Optimal policy evaluation using kernel-based temporal difference methods
主讲人: Yaqi Duan(New York University)
活动时间: 从 2023-08-26 09:30 到 10:30
场地: 北京国际数学研究中心,镜春园78号院(怀新园)78201室
We study methods based on reproducing kernel Hilbert spaces for estimating the value function of an infinite-horizon discounted Markov reward process (MRP). We study a regularized form of the kernel least-squares temporal difference (LSTD) estimate. We analyze the error of this estimate in the L2(μ)-norm, where μ denotes the stationary distribution of the underlying Markov chain.
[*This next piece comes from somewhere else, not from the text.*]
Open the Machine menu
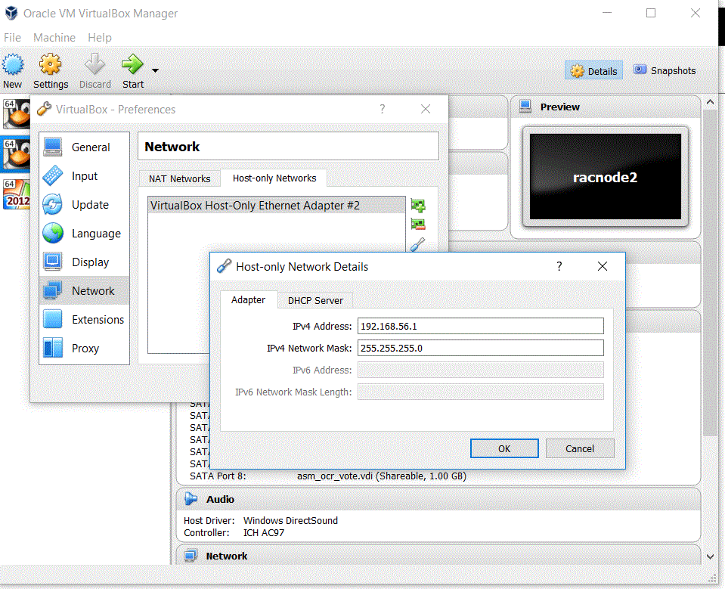725x589 pixels. 54,38
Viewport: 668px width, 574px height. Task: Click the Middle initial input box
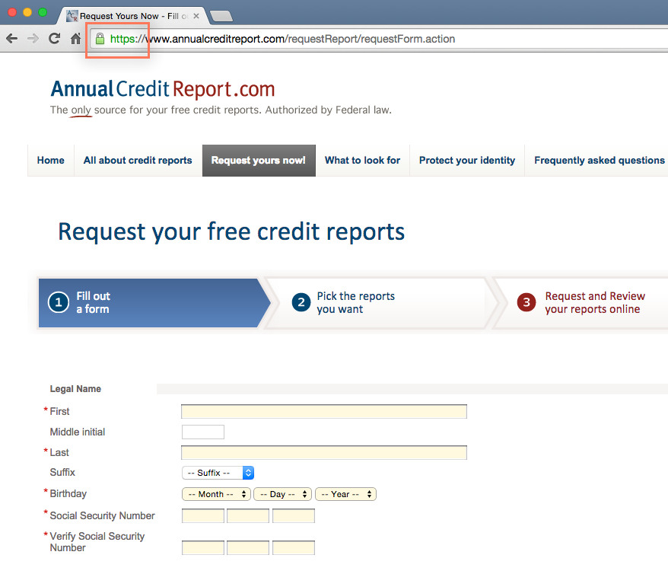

We use empirical process theory techniques to derive a non-asymptotic upper bound on the error with explicit dependence on the eigenvalues of the associated kernel operator, as well as the instance-dependent variance of the Bellman residual error. In addition, we prove minimax lower bounds over sub-classes of MRPs, which shows that our rate is optimal in terms of the sample size n and the effective horizon H=1/(1−γ). Whereas existing worst-case theory predicts cubic scaling (H^3) in the effective horizon, our theory reveals that there is in fact a much wider range of scalings, depending on the kernel, the stationary distribution, and the variance of the Bellman residual error. Notably, it is only parametric and near-parametric problems that can ever achieve the worst-case cubic scaling.